JAKARTA, KOMPAS.com - Komisi Nasional Perlindungan Anak (Komnas PA) mempertanyakan alasan Presiden Joko Widodo memberikan grasi kepada Neil Bantleman, terpidana kasus pelecehan seksual terhadap anak.
Ketua Komnas PA Arist Merdeka Sirait mengatakan, Neil Bantleman tetap tidak mengakui perbuatannya setelah mendapatkan grasi itu. Padahal, Arist menyebut grasi hanya bisa diberikan jika Neil Bantleman mengakui kesalahannya.
"Si Neil itu di Kanada dia mengatakan tidak bersalah, mengumumkan kepada media bahwa tidak bersalah, sementara sebuah grasi itu harus ada pengakuan bersalah, permohonan kan," kata Arist, Minggu (14/7/2019).
Arist menyampaikan, salah satu syarat seseorang mengajukan grasi adalah menulis surat pengakuan bersalah dan permintaan maaf. Syarat itu, lanjut dia, tercantum dalam Undang-Undang Nomor 22 Tahun 2002 tentang Grasi.

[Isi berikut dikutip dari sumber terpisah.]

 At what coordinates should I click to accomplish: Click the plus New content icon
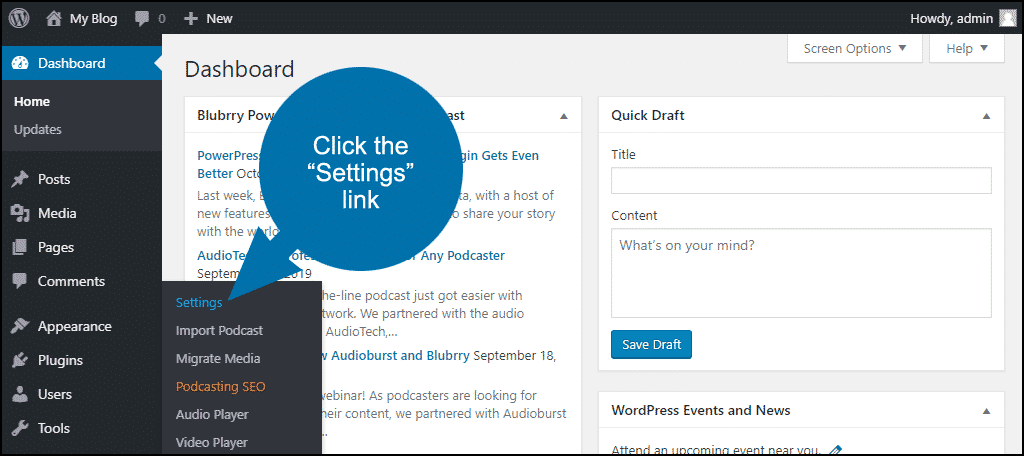(191, 18)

Baca juga: Mantan Terpidana Kasus Pelecehan Seksual JIS, Neil Bantleman Sudah Kembali ke Kanada
Arist menyatakan tak memahami jalan pikiran Presiden Jokowi yang akhirnya memberikan grasi kepada eks guru Jakarta Internasional School (JIS) itu.
"Saya enggak tahu apa alasan Presiden memberikan grasi itu. Sementara grasi itu kan sebuah pengakuan, kalau enggak ada pengakuan dan minta maaf terhadap perilakunya, itu tidak akan diberikan grasi," kata Arist.
Media Kanada, CBC, melaporkan, Neil Bantleman membuat pernyataan tertulis untuk mengabarkan bahwa dirinya telah diberikan grasi oleh Pemerintah Indonesia. Dia mengaku senang permohonan grasinya dikabulkan Pemerintah Indonesia.
Dalam pernyataannya itu juga, Neil tetap tidak mengakui perbuatannya.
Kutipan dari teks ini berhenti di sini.